### [Document section]
------------------------------------------------------------

# crank pulley removal



## cossie0_4 (Dec 25, 2008)

need to change the cambelt on my r32gtr and been reading about people using a puller for the crank pulley has anybody got a picture of the 1 i will need to buy cheers


----------



## frostmotorsport (Aug 10, 2007)

i made this late one night....










worked a charm!!


----------



## MartinC (Jan 1, 2006)

thats the right type, don't get one that grips the outside of the pulley because it will break it and make it unbalanced.

It needs to have the 2 bolts each side and not 'claws'


----------



## frostmotorsport (Aug 10, 2007)

hehe, sure it's not the _best_ quality work I've ever done!!! but it was late one Thursday night and I wanted that damn pulley off!! Note the "top" nut that has a free-wheeling washer, allowing the "assembly" to turn independant of the bolt, thus not scoring the centre of the pulley.... engineering genius!

------------------------------------------------------------

### [Supplied material]
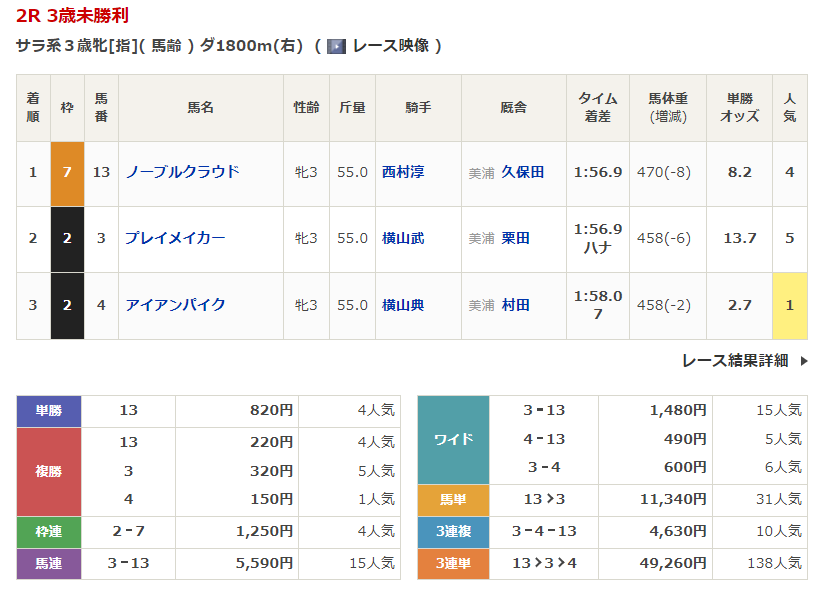Open horse ノーブルクラウド profile
823x592 pixels.
(182, 172)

------------------------------------------------------------

### [Stated goal 1]
In the crank pulley removal thread, reproduce word for word the stretch from "worked a charm!!" through "make it unbalanced.".
### [Stated goal 2]
Answer these questions from the crank pulley removal thread:
(a) Which car does cossie0_4 need to change the cambelt on?
(b) According to MartinC, what will a puller that grips the outside of the pulley do to it?
(c) What does the "top" nut on frostmotorsport's puller have?
### [Stated goal 3]
Write the next post in the crank pulley removal thread, following on from its final post.

### [Exercise output 1]
worked a charm!!


----------



## MartinC (Jan 1, 2006)

thats the right type, don't get one that grips the outside of the pulley because it will break it and make it unbalanced.

### [Exercise output 2]
(a) An r32gtr.
(b) It will break the pulley and make it unbalanced.
(c) A free-wheeling washer.

### [Exercise output 3]
----------



## David (Apr 25, 2003)

I used a standard puller, but the hardest bit of the change I did was getting the front pulley bolt undone. In the end I needed to heat it up and use a 3/4 " impact gun.


----------



## cossie0_4 (Dec 25, 2008)

woul not be able to make 1 is there i that i could buy and do you know where from cheers


----------



## David (Apr 25, 2003)

The one I used came from halfords


----------



## cossie0_4 (Dec 25, 2008)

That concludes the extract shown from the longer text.